How to Choose a Genre When Writing (Sometimes the Genre Chooses You)

I should probably start by saying that the question of target audience is never in my mind as I write a novel. I make sure it’s not. If I let it creep in, it will do nothing but trip me up.

A little background:


Catherine Ryan HydeThis guest post is by Catherine Ryan Hyde, bestselling author of twenty-seven published and forthcoming books. Some of her recent books include Worthy, The Language of Hoofbeats, Take Me with You and Where We Belong. Her short stories have been published in Antioch Review, Michigan Quarterly Review, Virginia Quarterly Review, Ploughshares, Glimmer Train, and the Sun. She has received numerous awards, including the Rainbow Award and the British Book Award. Her bestselling 1999 novel Pay It Forward was adapted into a major motion picture and translated into twenty-three languages. Hyde is the founder of the Pay It Forward Foundation. For more information, please visit catherineryanhyde.com or connect with her on Twitter @cryanhyde.


Sometime around 2006 I decided I had missed my true calling as a young adult author.
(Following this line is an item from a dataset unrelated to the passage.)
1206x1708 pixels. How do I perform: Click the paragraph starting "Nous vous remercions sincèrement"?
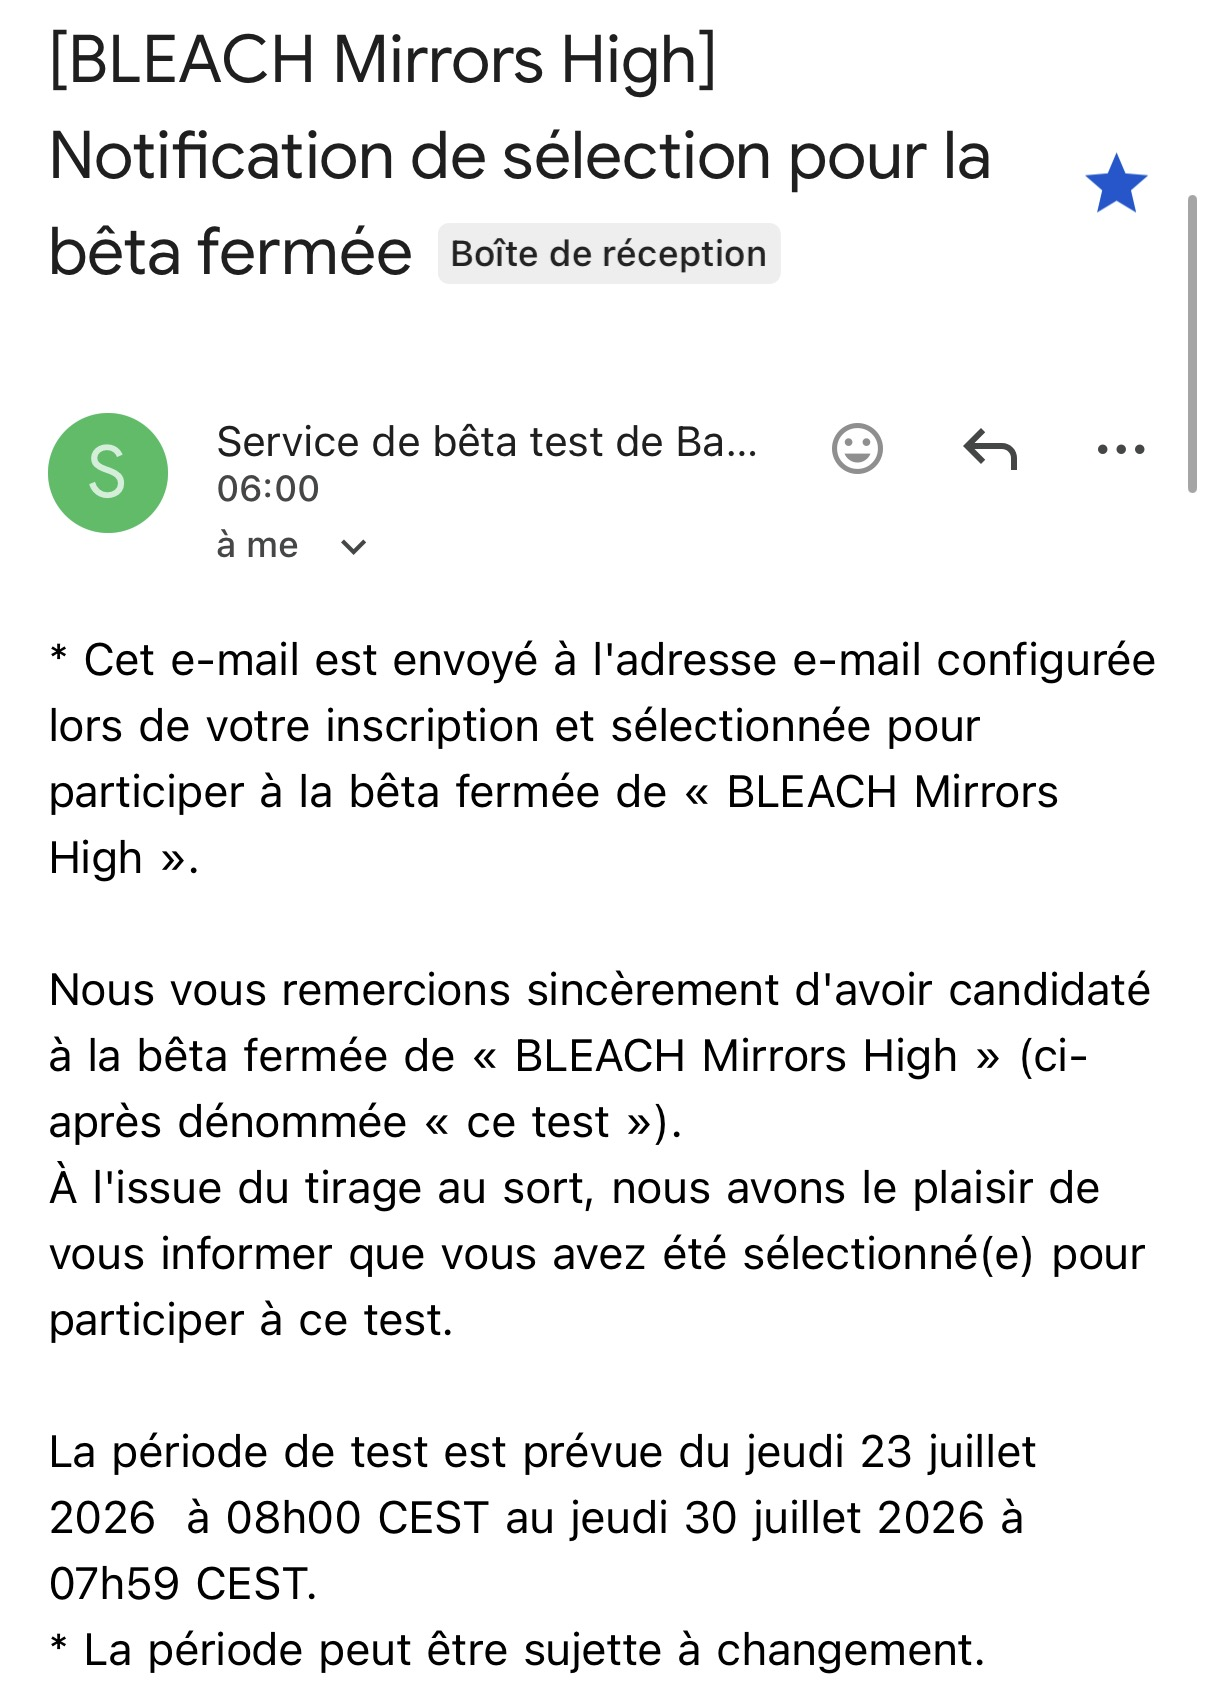tap(600, 1056)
Several observations conspired to help me form this conclusion:

  • An editor pointed out to me that my coming-of-age characters were always the strongest thread in my adult books.
  • I realized that, when asked what books and authors I admired, my mind went straight to the books I’d read as a young adult.
  • I tend to enjoy reading young adult fiction to this day.
  • I had found myself in search of what a woman at one of my book signings called “the freedom to be sincere.”
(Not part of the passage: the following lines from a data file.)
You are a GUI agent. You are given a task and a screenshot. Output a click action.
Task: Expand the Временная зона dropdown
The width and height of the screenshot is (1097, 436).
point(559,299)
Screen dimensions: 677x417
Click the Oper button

[Learn important writing lessons from these first-time novelists.]

Yet after five novels with a Young Adult publisher, it became clear that the books weren’t quite finding their audience. A segment of mature teens enjoyed them, but they seemed most popular with adults. Maybe I really was writing Coming of Age fiction after all.
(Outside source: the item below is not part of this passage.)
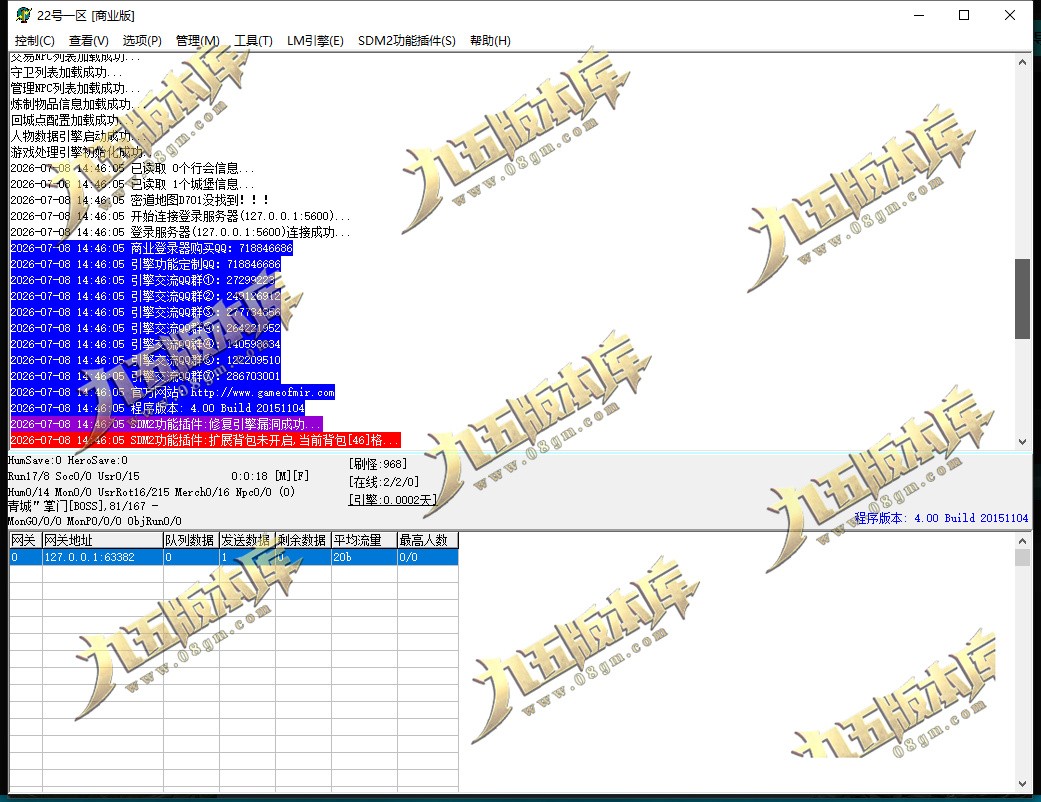Click the 最高人数 column header
Screen dimensions: 1041x802
[x=428, y=540]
Those who write may think they know their target market. They may even feel they can shape the work to fit it. If this is true of you, you have more control over your creative process than I do. Even so, I humbly submit that you try letting your writing shape your target market instead and see what happens. [Like this quote? Click here to Tweet and share it!]

Here’s a notable example of me (and others) being wrong about genre: When I first wrote my novel Chasing Windmills, it was intended for a YA audience. It was written from Sebastian’s point of view only. And Sebastian is seventeen. I submitted it (through my agent) to my YA editor. She said she liked it, but didn’t think it was YA. I revised and expanded it, adding Maria’s viewpoint. Maria is in her early twenties, has two children, and lives with an abusive boyfriend. That, of course, made it much more clearly adult. I presented it to my adult fiction editor (at the time), who accepted it. It was published in 2008. One of its first reviews was in School Library Journal, who labeled it “High school through adult.” In other words, it crossed over to YA. In other words, I don’t always know who I’m writing for.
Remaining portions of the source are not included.